And that is how I came to sail with theArgo.

It was not long before I regretted my decision.

“Bears were not meant to ride ships,” I muttered, wiping my mouth after hanging over the heaving railing of the ship for longer than I cared to admit. My feet had never been off the earth before for any extended period of time, and I did not take well to the water. Dusk was fast falling, and it seemed that we would not come to shore that night.

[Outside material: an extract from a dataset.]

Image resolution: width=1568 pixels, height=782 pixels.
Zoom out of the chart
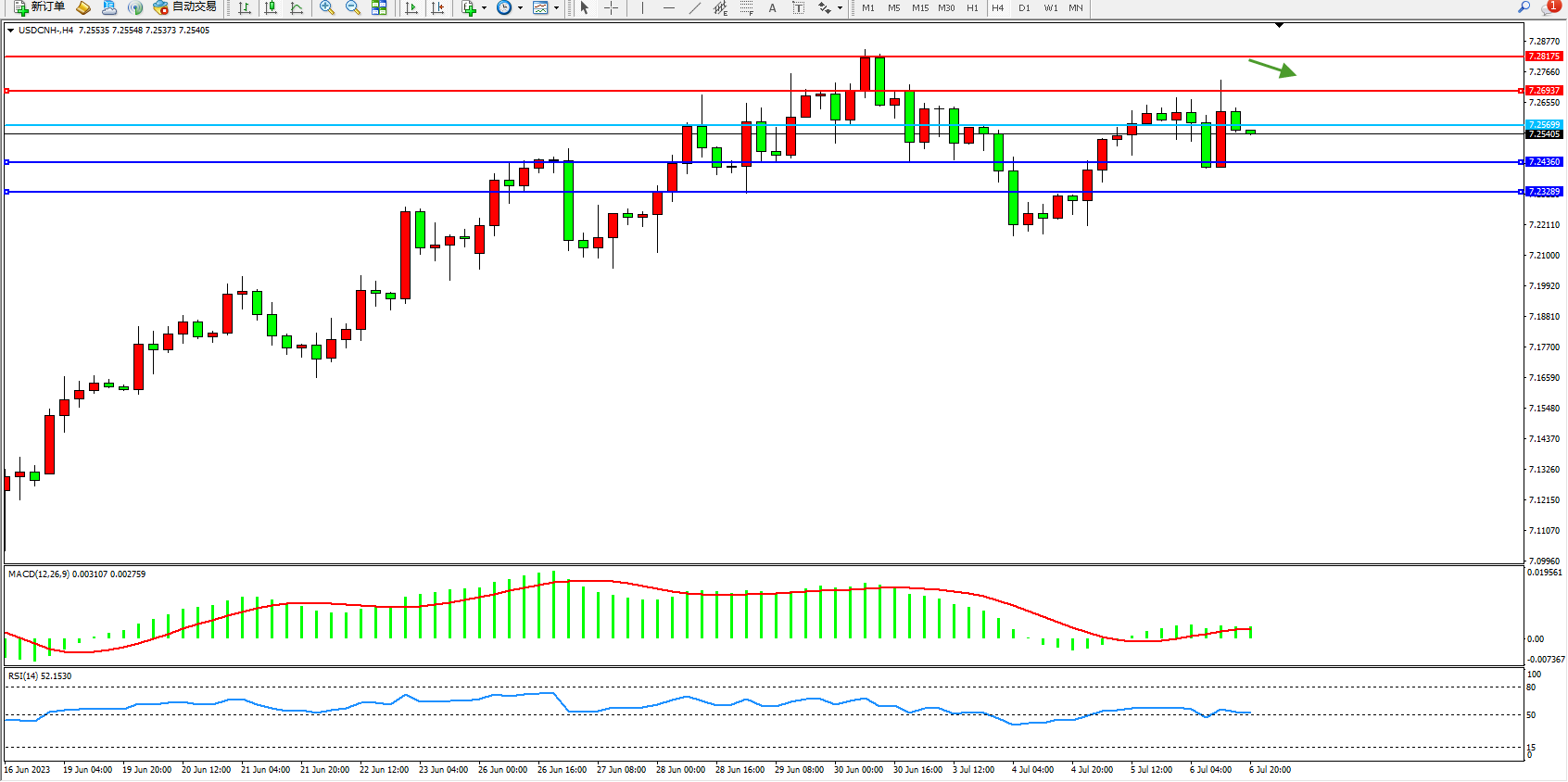[x=353, y=7]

“Oh, are you a bear?” Meleager replied with a laugh. “Could have fooled me.”

A mild jest, but I was sore from my near exclusion and the words stung. It seemed I would always be a prisoner of my skin, my nature defined by others. I shot Meleager a silent glare, then bundled myself into my blankets, curling up and facing away from him.

My earliest memories were of fur and milk, then the packed earth floor of the hunters’ hut. I’d been found in a bear’s den as a baby, probably after being abandoned on the mountainside by my birth parents as female children sometimes were. By some miracle, though, a bear had taken me in. Instead of eating me, she nudged me to nurse.

When the hunter noticed a tiny red-limbed form within the mass of dark brown fur, he immediately feared for an infant so young. After the mother bear left to go hunting, the hunter darted in to snatch me. Despite the protestations of the other bear cubs, my brothers and sisters, he took me to his dirt-floored hut.

He brought me to the woman who shared his life, a huntress, and she nursed me. The hunters were the ones who taught me human speech and gave me my name: Atalanta, “equal in weight.” A human equal in weight to a bear, a girl equal to a boy.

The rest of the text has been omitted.